I was acting like a child. I’ll admit it. I was just so annoyed that nearly every time I get my hopes up for something I end up just being disappointed. Sheri’s solution is to not get my hopes up and then there ya go, no let down. If I don’t expect anything good to happen, when something does, I’ll be pleasantly surprised.
Sorry love, this chica doesn’t roll like that.
I got out of the shower and wrapped my hair in a towel and silently put on my pajamas, grabbed my kindle, and crawled into bed.
At 8 PM.
I read my book while Sheri watched something inane on the TV. Hannah was all out of sorts and locked herself in the bathroom to skype with her friends and do homework. I kept sighing loudly hoping to trigger some sort of conversation.
To be honest, I wasn’t above getting dressed again and going to the bar but I knew that idea was a shot in the dark.
After nearly 20 minutes of silence I slammed my book down on my lap and looked at the clock and said “Seriously?? It’s 8:20 and we’re in bed.”
Sheri rolled her head to look at me and said “Well yeah. It’s been a long day and I’m tired.”
“You’re always tired,” I grumbled.
And I could not tell you how, but the next thing I knew she was on top of me making me laugh. She kissed me softly once. She pulled her head back and stared into my eyes, smirked, and kissed me again a little harder. I giggled and whispered “Hannah is right in the bathroom!”
With her mouth on my neck she mumbled into my ear “And? She’s doing homework and chatting. She has no idea what’s going on out here.”
And just like that we were rolling around and kissing passionately. I giggled and started to move into one of our positions. She smiled knowingly and ripped off her underwear and opened her arms for me. I pushed my own underwear and shorts down to my knees and our fingers feverishly found each other and made quick work of a tricky situation. Less than a minute later my mouth clamped down around hers to muffle her moans. She rolled on to her back gasping for air as I trailed little kisses around her ear.
Wanting more, and knowing the full risk of the situation, I pulled up my shorts and underwear but quickly sat up on my knees and placed them on either side of her head. I pulled them over to one side with my hand while being ready to launch off in case we heard the door knob start to turn. It didn’t take long before I was biting my lip to keep from screaming out.

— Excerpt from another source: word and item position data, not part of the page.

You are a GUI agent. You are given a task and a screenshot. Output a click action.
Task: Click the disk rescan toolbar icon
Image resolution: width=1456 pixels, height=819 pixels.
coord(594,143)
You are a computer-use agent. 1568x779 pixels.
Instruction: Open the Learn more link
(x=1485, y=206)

Panting, we resumed our spots in bed. Sheri turned her back to me and I wiggled up behind her. The teaspoon to the ladle as she says it. My fingers were tracing up and down her arm, her hip, her leg. I reached my hand around and slipped a finger underneath the waistband of her underwear and felt that she was even more ready than before. She rolled on to her back to give me easier access as I plunged two fingers deep. Before I knew it she was again shimming out of her underwear and pulling mine down as well. My fingers moved fast and I felt her tighten around me as I had to quiet her again.

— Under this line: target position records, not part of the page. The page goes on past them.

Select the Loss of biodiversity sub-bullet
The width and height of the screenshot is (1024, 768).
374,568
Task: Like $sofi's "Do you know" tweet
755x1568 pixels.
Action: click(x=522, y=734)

Proud of myself, I smirked and went back to my side of the bed and picked up my kindle and resumed reading. On TV was a comedian special for Jeff Dunham that we laughed along with for a minute or so before the bathroom door flew open and Hannah came storming out. “Do you know why I’m so cranky and tired? It’s because I haven’t taken my iron pill!” She shouted and disappeared in a flurry back into the bathroom.
Sheri gave me a look and said “I need to eat you.”

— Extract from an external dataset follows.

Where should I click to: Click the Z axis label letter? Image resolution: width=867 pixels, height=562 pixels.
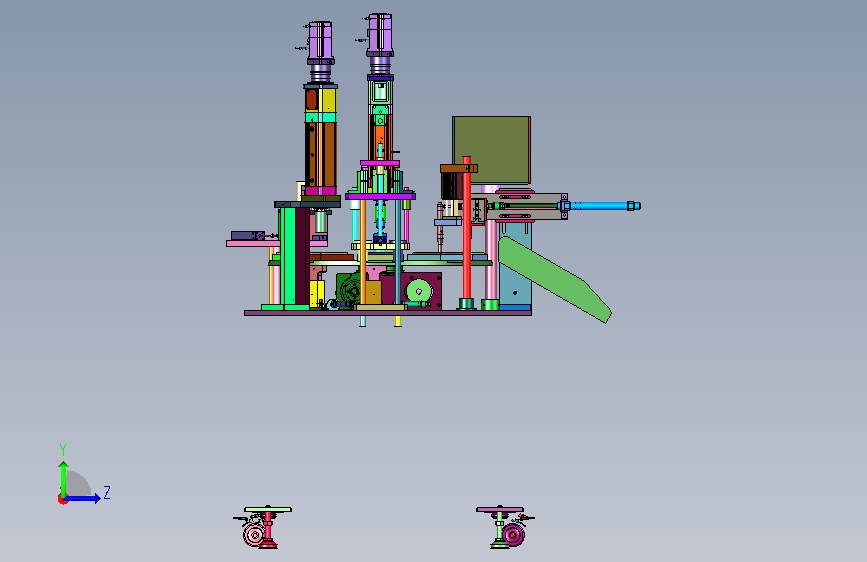coord(107,492)
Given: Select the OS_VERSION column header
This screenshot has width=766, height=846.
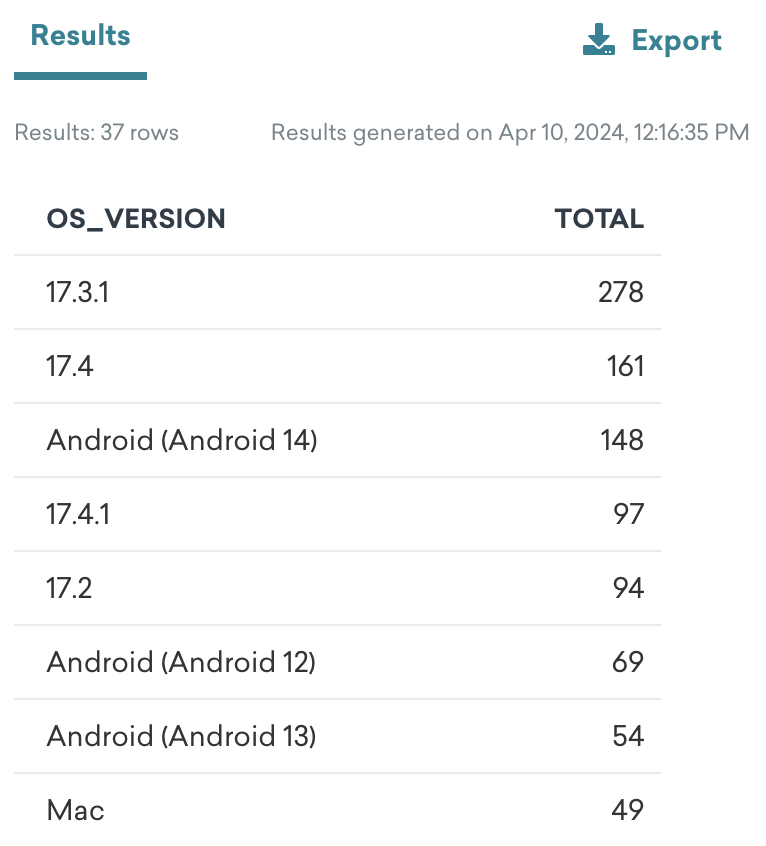Looking at the screenshot, I should click(x=136, y=219).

I hushed her and said “You did already.”
“No, properly.”
“But what if she comes out again?”
“She won’t. She’ll be in there for a while.”
I laid on my back and wiggled out of my underwear and Sheri crawled her way over to me. She threw the sheets and comforter up over her head and was already positioned between my legs when much to my dismay the bathroom door soared open again and Hannah stomped out. I quickly covered Sheri’s head with the quilt and Hannah froze and screamed to her friend “EWWW, I JUST WALKED IN ON MY MOM AND JEN HAVING SEX!” and locked herself back in the bathroom .
I lifted the covers and shrugged. “As long as you’re down there, might as well finish what you started.”
Poor Hannah. Thank goodness she’s well adjusted. Any other teenager would have been scarred for life. That one was cracking jokes about it the next day.
So I guess it ended up not being a total wash out of a night. I’m glad we stayed in.